The Speaker said that EALA would hold Partner States accountable and enhance its oversight role in the dispensation. For example, on legislation, can we check if each of our Partner States have enacted laws in the areas on SDGs. If the laws are in place, are they being implemented? Has the public been sensitized about these laws? How much have we budgeted for the effective implementation of laws?
He noted that it was important for the East African Community to allocate and appropriate more resources in the area of SDGs. He remarked that EALA was keen to enact a regional piece of legislation relevant to the realization of the SDGs.
The Head of the Africa Platform Secretariat, Paul Okumu remarked that it was time for African countries to fully implement laws and policies around development. He said a number of SDGs were in one way or another already encapsulated in policy frameworks. “We need to understand that developing countries want to ensure an open democratic space where we can all make decisions and have a vote. This is why the arena such as SDGs that bring together all countries is vital,” He said.
He remarked that the continent may face challenges as the goals may be complex to realise. “Some of the areas have not been completed such as that dealing with Climate change”, he added.

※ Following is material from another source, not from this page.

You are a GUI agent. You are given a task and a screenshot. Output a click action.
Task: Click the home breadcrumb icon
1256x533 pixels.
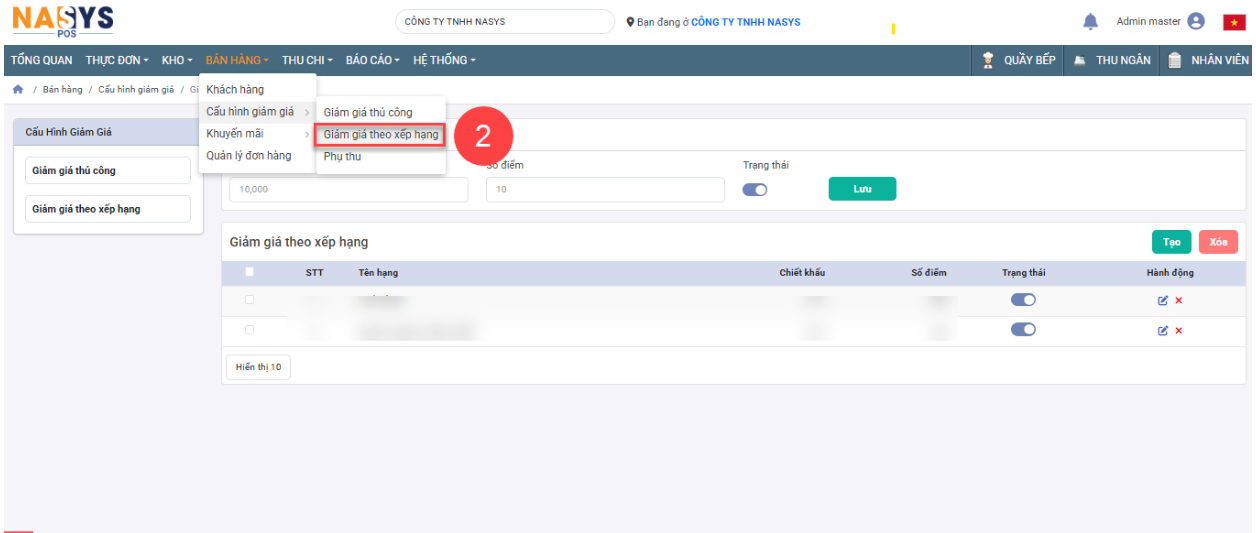18,90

Associate Director of Society for International Development, Ali Hersi said it was necessary to have concrete binding commitments from Partners. He said the role of EALA was key in ensuring concrete steps are realised as the region moves to the comprehensive development goals. He noted that it was important for the Continent to take its place and mark its space in the Development Agenda dispensation.
Analysts contend that as the world transitions from a focus on MDGs to the more comprehensive SDGs, the need for effective, accountable and transparent institutions at all levels to achieve the goals will increasingly take centre stage. The United Nations is expected to hold a global Summit in New York on September 25th-27th , 2015 to adopt the Post 2015 Development Agenda.
Lack of accountability has been identified as a major weakness in MDGs implementation. From the Paris Accord to Accra Declaration to the recent Busan statements, the international Community has continued to express hope that countries’ institutions be sufficiently capacitated to ensure internal supervision of national Government’s international engagements.